The potato took on more water at all concentrations of sucrose. This is abnormal because the potato would at some point start losing water through osmosis before it reached the osmotic balance (when the water leaving the potato is equal to the water entering the potato because the concentration of water in the cells and outside the cells are the same), this did not happen and the net movement of water seemed to be always into the potato.
The cells do appear to come close to plasmolysis (the cells losing so much water that they cannot be restored because the cytoplasm pulls away from the cell wall) near the end of the results so the predicted graph is right in the way it tapers off near the end but plasmolysis seems to be occurring while there is still more water taken on by the potato than lost, the point of plasmolysis should happen at a point when the potato has lost water.
The results cannot be relied on, because the results do not comply with a logical prediction of what would happen (or with other groups results).
I can’t get a conclusion from the results because there are too few results done and those appear wrong anyway so any conclusion drawn would have precious little evidence to back it up.
The graph does, though, show that a change in the purity of the water does affect osmosis taking place in potato cells.
Evaluation
There is a lot of room for error in the results, this is partly shown by the anomalous results.
Points of inaccuracy
Cutting the bored potato, 0.4 cm
First weighing, 0.004 g
The measuring of the solutions concentration
Measuring out the solution, 0.4 cm3
In the solution for different amounts of time, 1 min
Final weighing 0.004 g
Fair Test points used
- Use the same cork borer
- Put in the same area to soak the potato (so it is under the same conditions)
- Same volume of solution
- Roughly the same surface area
- In the solution for the same amount of time
- The solution was made in bulk to make the concentration more accurate.

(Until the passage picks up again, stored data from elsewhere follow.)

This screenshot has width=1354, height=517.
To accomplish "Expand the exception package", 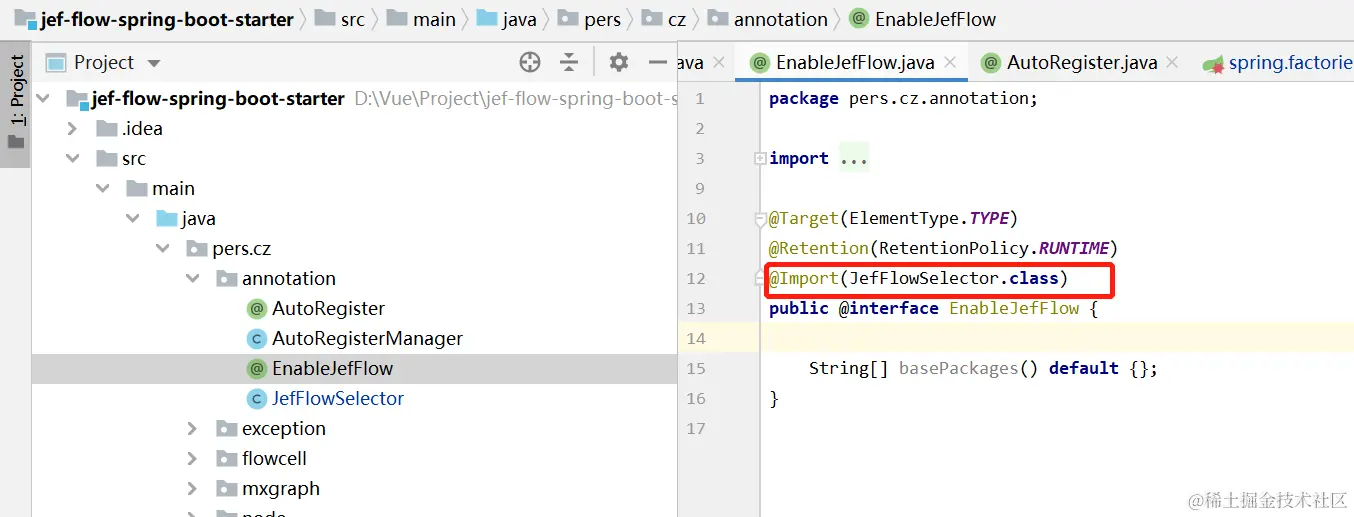I will pos(193,429).
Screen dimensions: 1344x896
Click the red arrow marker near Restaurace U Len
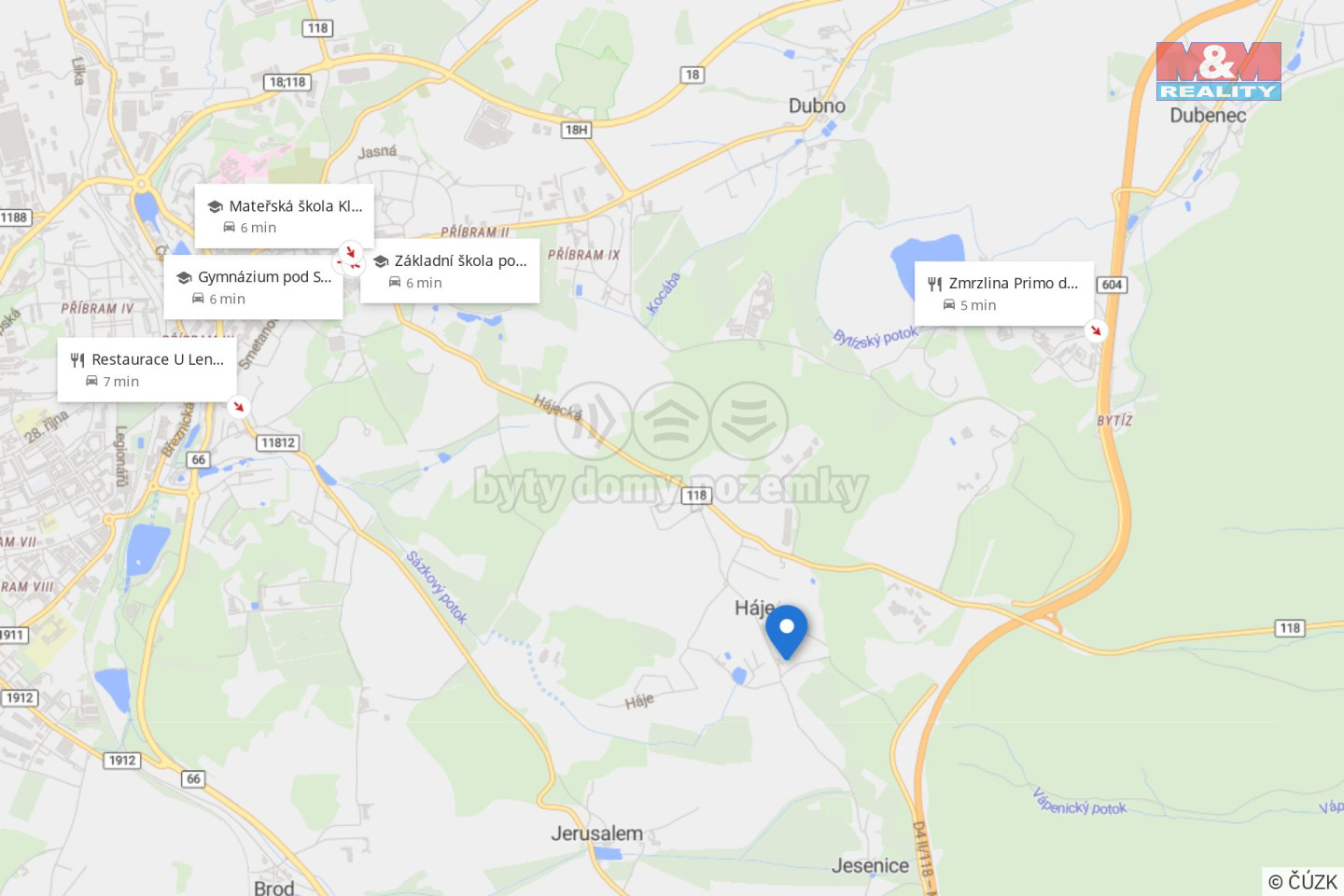click(239, 406)
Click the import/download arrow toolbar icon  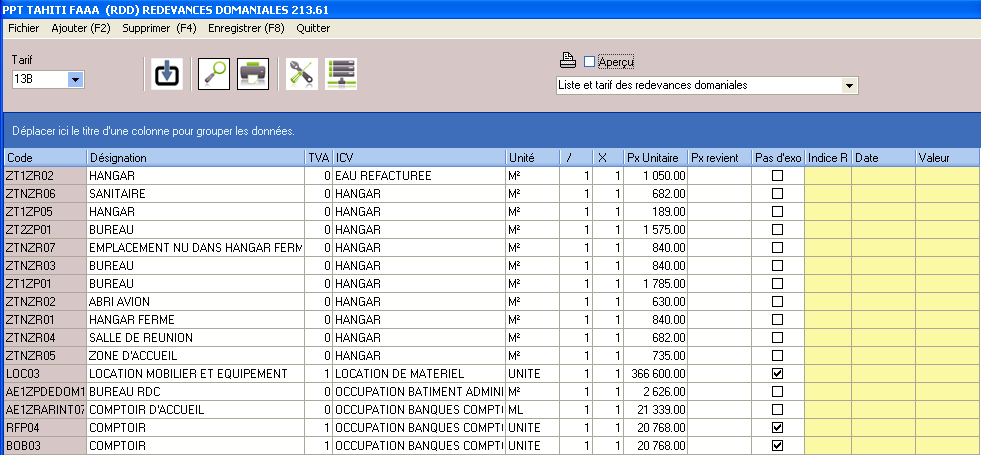(x=165, y=73)
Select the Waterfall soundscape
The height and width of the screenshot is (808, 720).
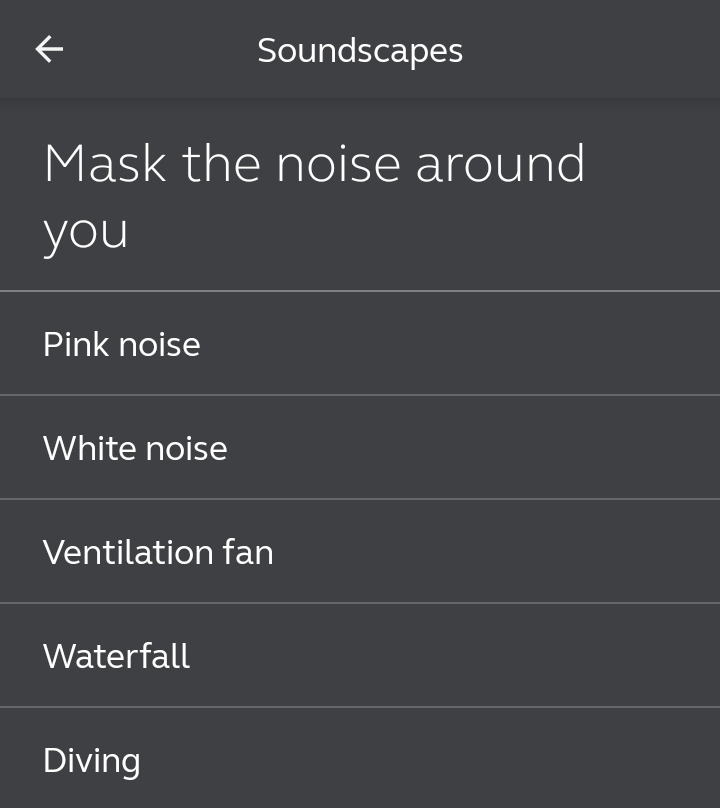coord(360,655)
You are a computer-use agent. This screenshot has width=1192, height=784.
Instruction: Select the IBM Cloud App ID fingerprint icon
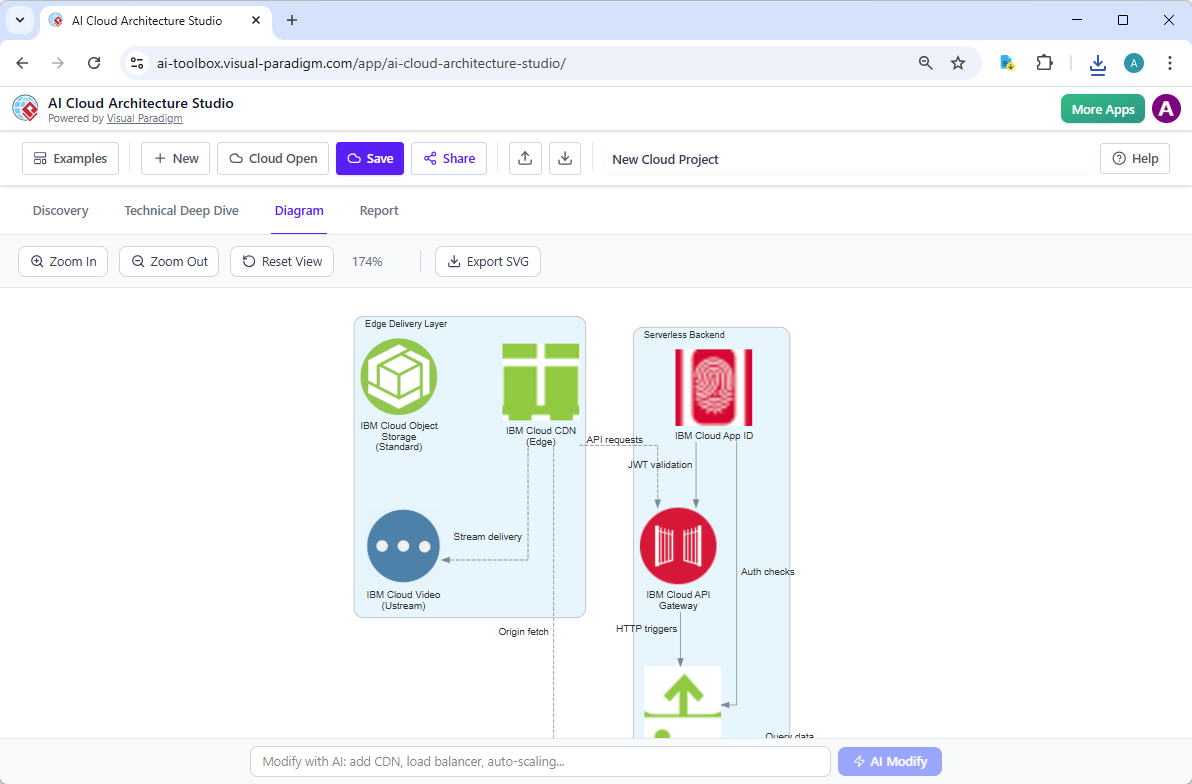(713, 389)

- Used the same potato so that the potato pieces will have the same properties as each other (same concentration of water in the cells).
Points To Improve On
- I included only 4 solutions in the experiment, this range is far too few because I have to use a curved line to fill in a predicted curve instead of actual results.
- The tested solutions should have been from a more narrow range (narrowed by the tests) so that the guess work was not needed.
- I had to put the results in order as the results or the pieces of potato seem to have got switched at least once at some point.
- I only had one piece of potato per solution in the end so anomalies were more likely to occur.
- Potato held in the hand or left in the air may have dried before they were weighed a bit, this would affect the results.
Conclusion
If I did the experiment again I would; use each of the solution concentrations to get an accurate graph and put three pieces per solution to avoid inaccuracies as badly.
Two points that may have affected the results.
- The pieces were starting to smell badly afterwards, bacterial activity could have affected the cell structure and so the rate of osmosis
- The beginning weights could somehow be wrong, I don’t know how this could have happened but it would explain why the line is mostly the right shape but isn’t in the right place.